In the midst of senior year I realized I didn’t have a clue as to what I was going to do next. I was supposed to be a lawyer like my dad but that didn’t really grab me. Good advice from Sam Chauncey got me to look at boarding school teaching opportunities. I washed up on the shores of Pomfret School as history teacher, dorm master, and football, hockey and crew coach as others washed up on the shores of Vietnam, some not to return. I couldn’t believe that I was being paid $4,000/year to have so much fun, until the issues of drugs, race, coeducation, and war became more than a daily debate. From Pomfret I moved on to the Cranbrook Schools. Six years there were followed by a divorce and a year in Yale’s admission’s office. Then a new marriage that is now in its 31st year, and a move to Brooks School in N. Andover, MA. Now I was 40, time to grow up.
While at Brooks I was asked to become president of an NYC-based organization (the Business Council for the U.N.) that brought U.N. leaders and senior business executives together to better understand each other. In 1984 we moved to the Big Apple where we have been ever since. This work, which included travel to cities across the US spreading the UN word to corporate leaders, kept me busy for 20 years. Those were heady times as the Cold War world was transformed and we rubbed shoulders with Bush 41, Thatcher, Reagan, Gorbachev, and others.
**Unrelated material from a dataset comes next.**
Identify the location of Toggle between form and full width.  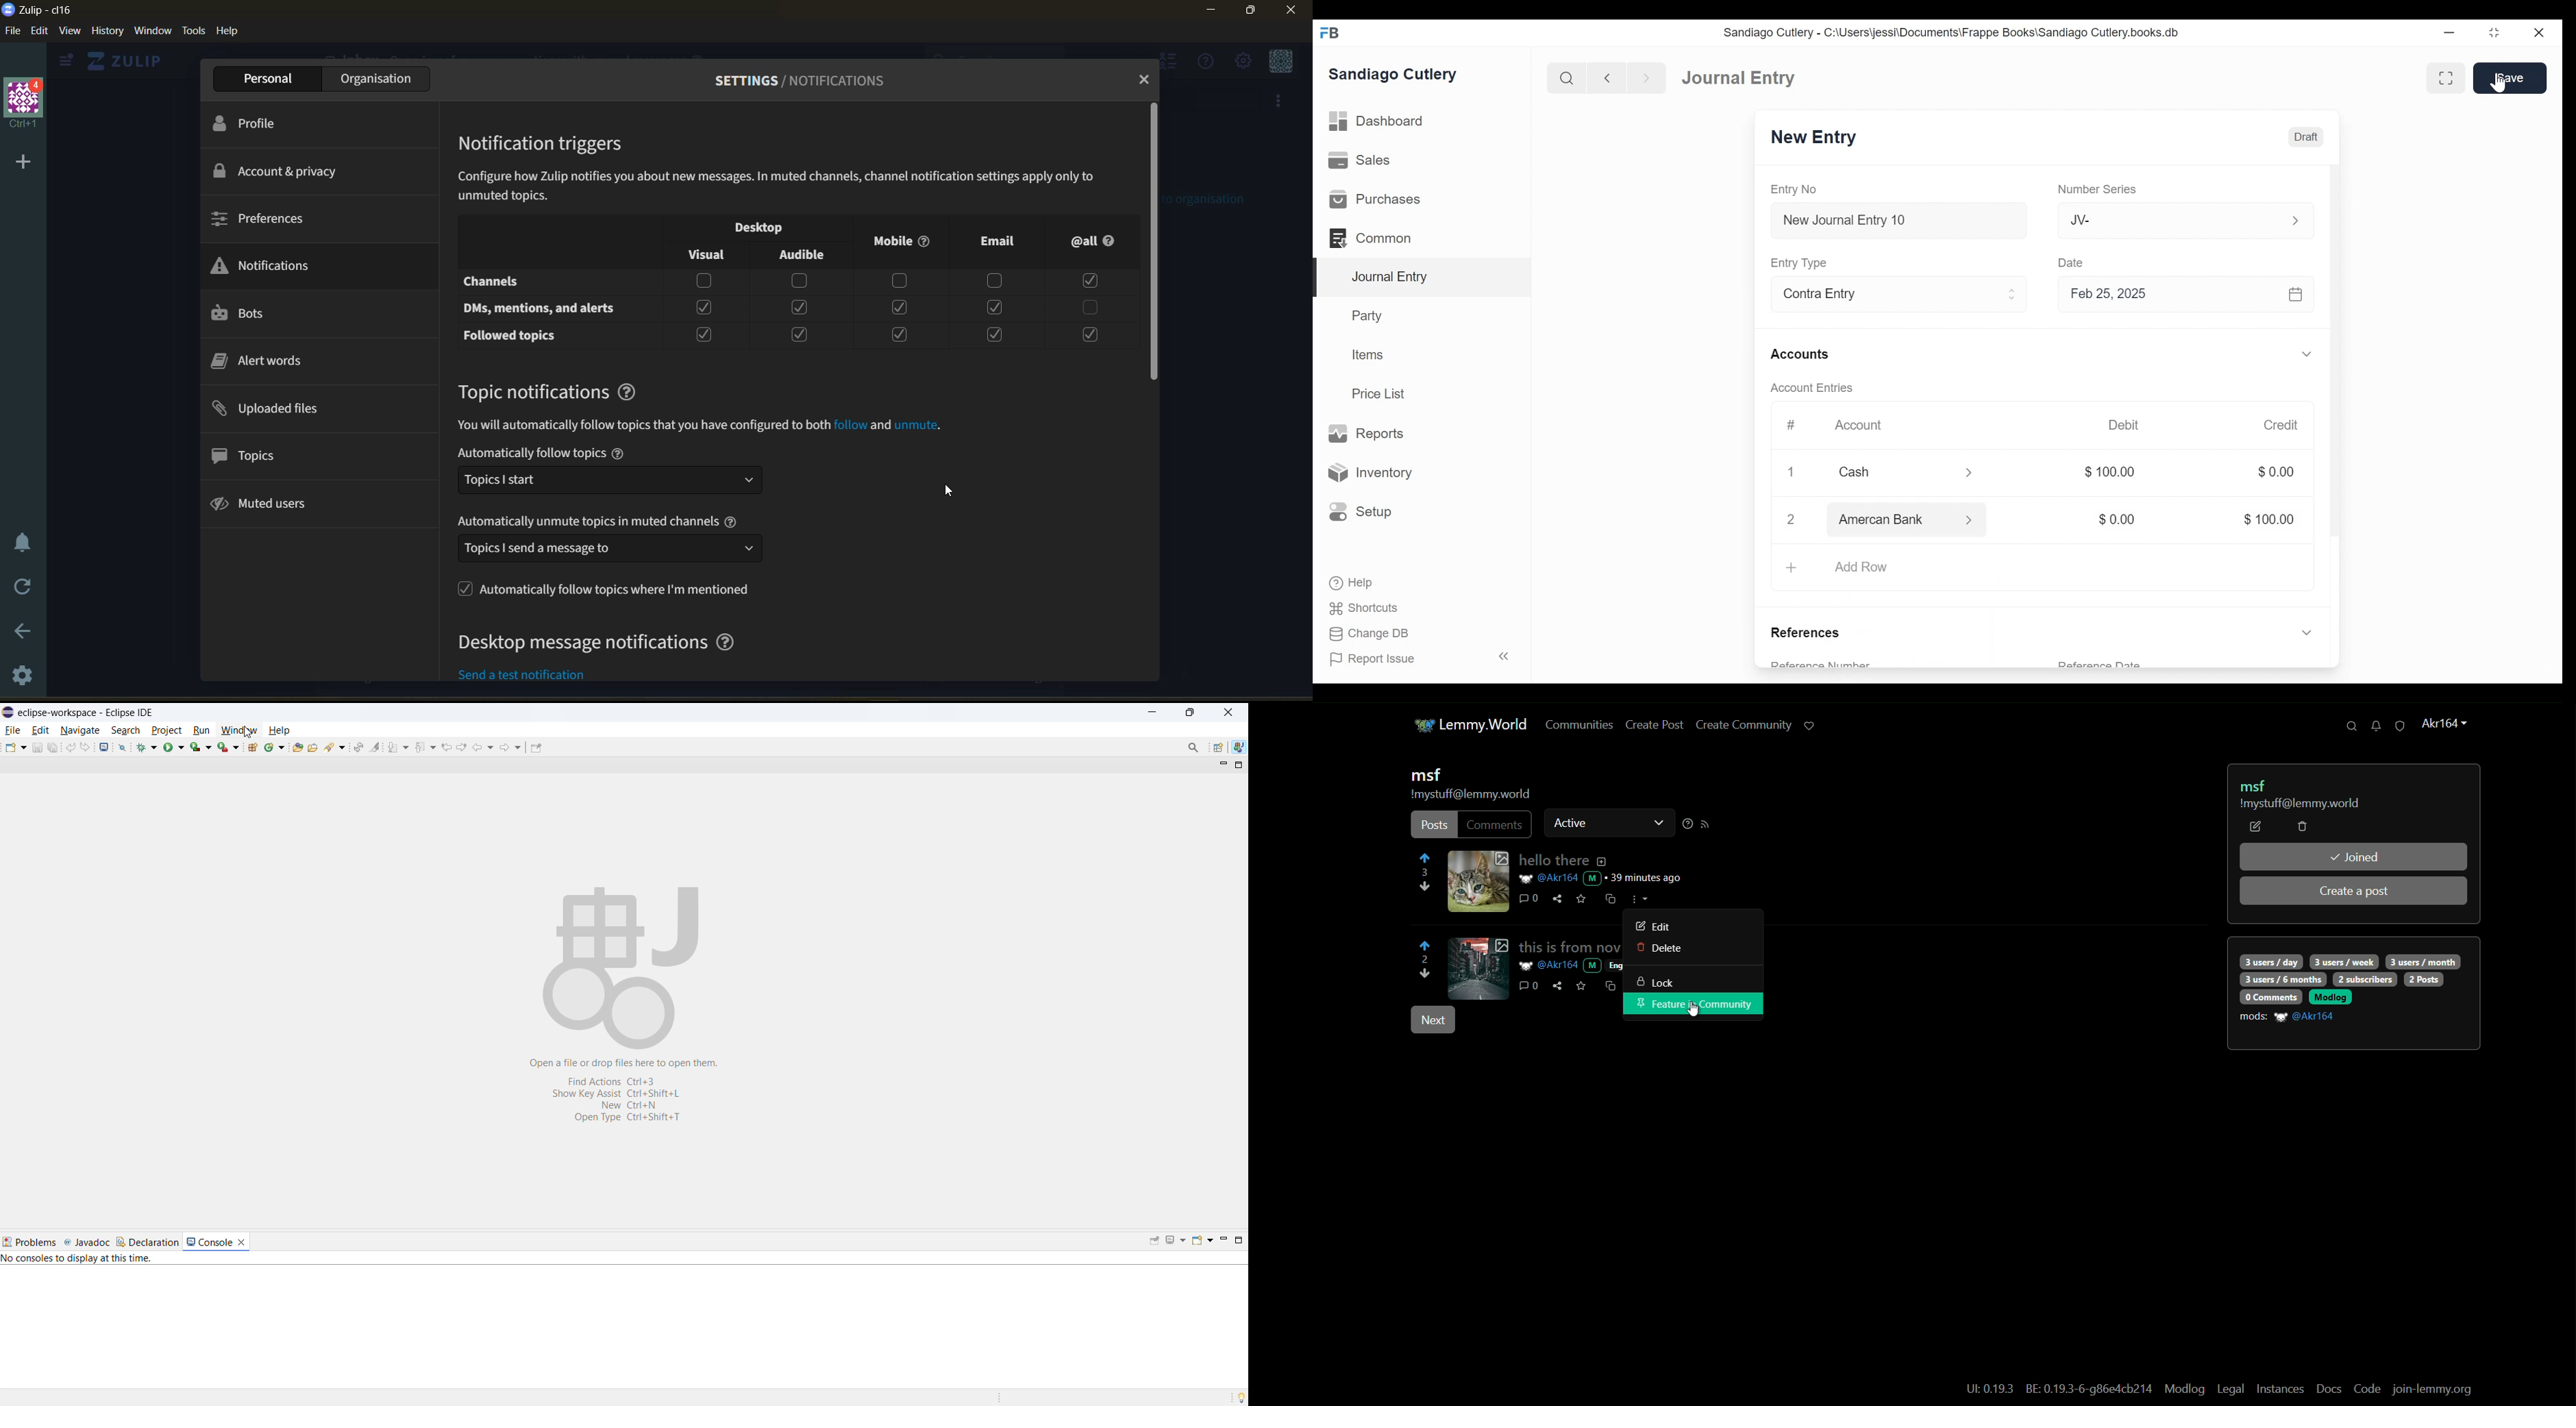
(2444, 77).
My most recent assignment with the Nigeria Higher Education Foundation was fascinating and challenging, helping to develop alumni and fund-raising capacities of five Nigerian universities, without much success. However I did stumble across a classmate in Nigeria, Wole Odundun. Suddenly I am 70, time to reflect.
Throughout this journey I was supported by a wonderful and patient family. Four terrific children: Jon, an Eli and professor of Asian business at Fletcher School of Law and Diplomacy, Chris, a managing director of a Washington-State-based micro-finance investment fund, Alyce, beginning the trek to becoming a medical doctor after an education MA from Harvard and opening an elementary school in Johannesburg, and Sam, beginning studies leading to an engineering master’s.
At the end of the day as the shadows lengthen and the evening comes, I recognize that the loving care and understanding devotion of my wife, Pauline, has made all the difference.
I am hopeful for future generations. I am struck by the breadth of their experience and how well that bodes for the future. While the history of war is so central to our lifetime from Vietnam forward, I am certain our children have the tools to overcome the messy world we are leaving. The question is how they use those tools. I look ahead to living long enough to have a hint of the answer.